Hunton & Williams` Henry Nickel, representing the Utility Air Regulatory Group, wrote, “The current NSR program is incredibly complex and is characterized by misunderstandings by all as to its applicability. The EPA proposals to change the NSR program, in our view, will aggravate, not alleviate this situation. If adopted, the revised rules will lead to litigation and to a chilling effect on programs by all of industry to improve the efficiency and reliability of existing facilities. We need to take this opportunity to develop an alternative to a program that all believe is `broken.`”

Rep. David McIntosh (R-Ind.), chairman of the Subcommittee on National Economic Growth, Natural Resources and Regulatory Affairs voiced his protest regarding any consideration of control of CO2 emissions. He wrote, “I regard this EPA initiative as a clear violation of the Knollenberg funding restriction. Neither the Clean Air Act (CAA) nor the United Nations Framework Convention on Climate Change authorizes EPA to establish a cap and trade program to control emissions of carbon dioxide. The only possible legal authority for such a program is Article 17 of the non-ratified Kyoto Protocol.”

The Knollenberg Amendment, authored by Rep. Joseph Knollenberg (R-Mich.), stipulates that no funds may be used “for the purpose of implementation, or in preparation for implementation of the Kyoto Protocol.”

Clearly, the debates and protests will continue. As in previous EPA controversies, such as those surrounding standards for national particulate matter, the nondelegation doctrine serves as an umbrella under which regulatory and legislative actions must be examined. This doctrine holds that certain issues are too important for Congress to delegate to administrative agencies. According to the U.S. Constitution, governing is to be done by Congress, not by agencies such as EPA. Congress may delegate rulemaking to an agency, but the agency must then be precise in its interpretation of its limits of authority.

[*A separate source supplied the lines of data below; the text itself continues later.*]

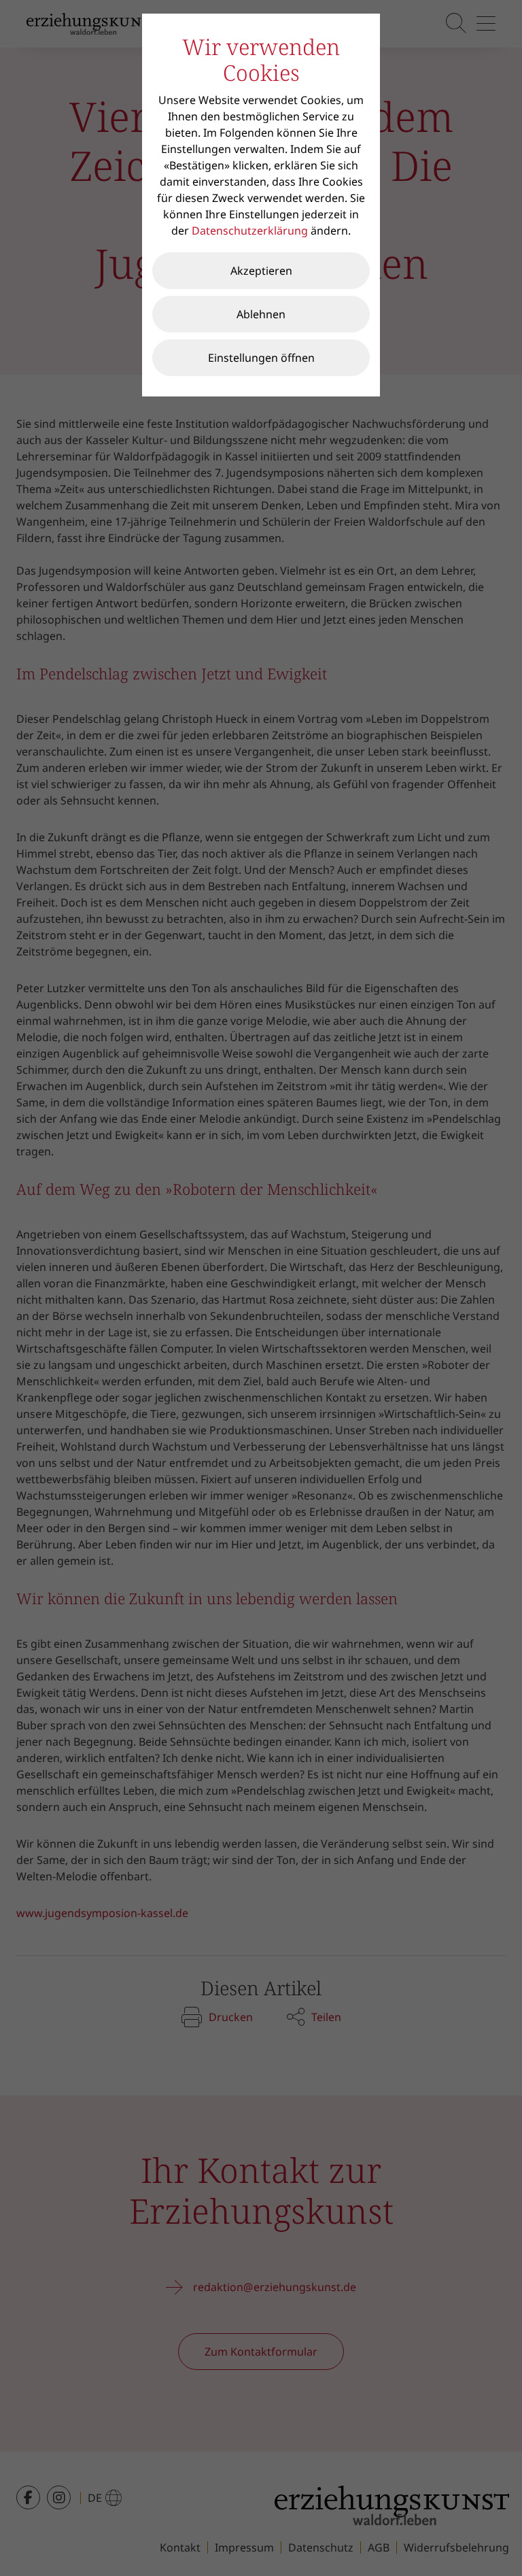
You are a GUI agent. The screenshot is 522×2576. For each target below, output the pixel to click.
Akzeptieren (261, 270)
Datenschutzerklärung (250, 230)
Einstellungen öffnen (261, 357)
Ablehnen (261, 314)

A remark made by Shea highlighted this issue. He said, “No matter what would be agreed to hypothetically in the context of NSR reform debate, the so-called off-ramp, no matter what was agreed to by these stakeholders-in no way would that be binding on the key body that really matters in this, and that would be Congress. At some point Congress may speak to CO2 and Congress may speak again to mercury. Congress may speak to NSR reform in any CAA revisions that occur in the next several years. The agency [EPA] cannot guarantee the certainty that he [Robert Perciasepe, EPA assistant administrator for Air and Radiation] was trying to guarantee.”